#### Prompt 1:
According to the forum thread on per-packet load balancing, what round-trip time do DNS responses have when the queries go via network A?
#### Prompt 2:
Print the passage of the forum thread on per-packet load balancing that begins at the words "that discuss the" and stops after "to lower performance.".
#### Prompt 3:
Continue the forum thread on per-packet load balancing from its last sentence.

#### Text excerpt:
####################

They start with UDP DNS queries, each consisting of a single packet. Half go via network A, which peers with Network C in California. Responses come back with a 40 ms RTT. The other half go through network B, which has its closest peering point with Network C in Virginia. The packets go to Virginia and then to California, and the replies come back 80 ms later. Everything works fine.

Then they try to set up a more persistent connection, and again half their packets are taking the 40 ms path while the others are taking the 80 ms path. Now things get interesting, because the packets are arriving out of order. Some applications may do ok with this, since they'll take the sequence numbers and reorder the packets, with some buffering and processing delay. But remember, the latency amounts here are numbers I just made up, and there's no reason why it couldn't be 40 ms vs. 1 second in some parts of the world. In either case, I suppose it's possible that you'd get an HTTP connection to sort of work, and an ssh session might just seem mildly painful. But good luck getting a VOIP call or anything of the sort to function over such a connection.

Dean is correct that this setup would fall apart even further when anycast is thrown into the mix. In the anycast example, Network A hands off the packets to Network C in California, where they get sunk into a local server. Network B hands off the packets to Network C in Virginia, where they get sunk into a local server. Each server only sees half the packets, and half the retransmits, and is probably never going to get enough of the connection to put it all back together in a way that works.

So, there are a couple of different conclusions that could be drawn from this. The conclusion I come to is that there are enough problems doing per packet load balancing on non-identical paths that nobody would actually do it. I'm made more comfortable in this conclusion by having been through this discussion several times without finding anybody who claims to actually do that sort of per packet load balancing. I, therefore, declare the PPLB thing to be a non-issue.

It may also be valid to declare that PPLB over non-identical paths is important to allow people to use every last bit of bandwidth they're paying for, and that we shouldn't make their already painful predicament worse. But that's an argument I continue to be skeptical of.

Stephen_J_Wilcox1 · April 23, 2005, 9:22am

Ok gotcha, and you point seems valid except aiui the previous post was
concerning providers who are actually overriding the TTL eg your zone has a 5m
ttl, the provider caches it but sets TTL to 10 days.

i think this thread forked quite early

Steve

Robert_M_Enger · April 23, 2005, 7:29pm

Per Packet Load Balancing is not TCP friendly. (this discussion is orthogonal to DNS)
PPLB leads to packet reordering.

Quite a few empirical and theoretical papers have been published (in peer reviewed fora and elsewhere)
that discuss the negative consequences of packet reordering. A Google search finds many references.

On the downside for those attempting to maximize use of their circuits:
packet reordering can lead to unnecessary retransmissions (squandering capacity).

On the downside for users:
packet reordering can lead to lower performance.

Macroscopically:
There is some movement (finally) towards providing the consumer
with higher speed access to the Internet. (e.g. FIOS 30Mbps and other FTTH and vDSL services).

####################

#### Given information:
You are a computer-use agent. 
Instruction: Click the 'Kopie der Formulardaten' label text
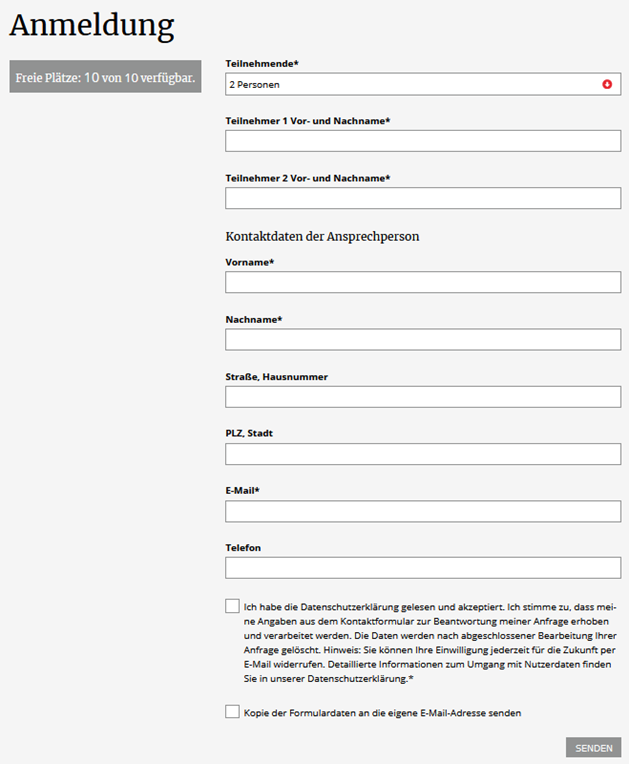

####################

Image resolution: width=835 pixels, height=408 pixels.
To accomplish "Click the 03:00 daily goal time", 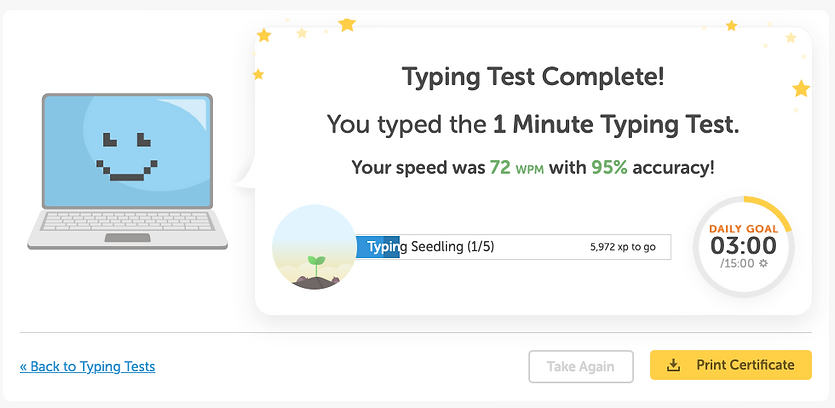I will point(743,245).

####################

#### Task response 1:
40 ms

#### Task response 2:
that discuss the negative consequences of packet reordering. A Google search finds many references.

On the downside for those attempting to maximize use of their circuits:
packet reordering can lead to unnecessary retransmissions (squandering capacity).

On the downside for users:
packet reordering can lead to lower performance.

#### Task response 3:
Consumer adoption of such services would result in an upsurge of traffic:
the need for larger backbones, enhanced server farms, more acolytes to service all of it.
Adoption (and consequent resurgence of the Internet industry) will fail
if consumers do not actually obtain improved performance from their new higher speed connections.

PPLB only benefits those who are milking the last available profits out of a decaying industry.
It is not a forward looking approach.

Dean_Anderson · April 23, 2005, 8:13pm

Been happening for many years. How do you think the original
Boardwatch / Keynote speed tests were gamed? If you have any real
experience on the Internet, you are well acquainted with anycast web
servers.

Gaming speed tests sounds pretty rare. It doesn't appear that Akamai does
this, but maybe I'm wrong. But it would depend on having unique paths.
And it violates RFC 1546, as previously explained.

Okie, I give up. You clearly have no idea what you are actually
talking about, so talk away, no one is listening.

Yes, _You_ clearly aren't listening. Which is the problem.

Your cannard of "Its been done (in an archaic environment)" has no bearing
on anything. The whole point is that environment is changing, and so
hacks that used to be done, hacks that even RFC 1546 anticipated and
warned against, won't continue to work in the future.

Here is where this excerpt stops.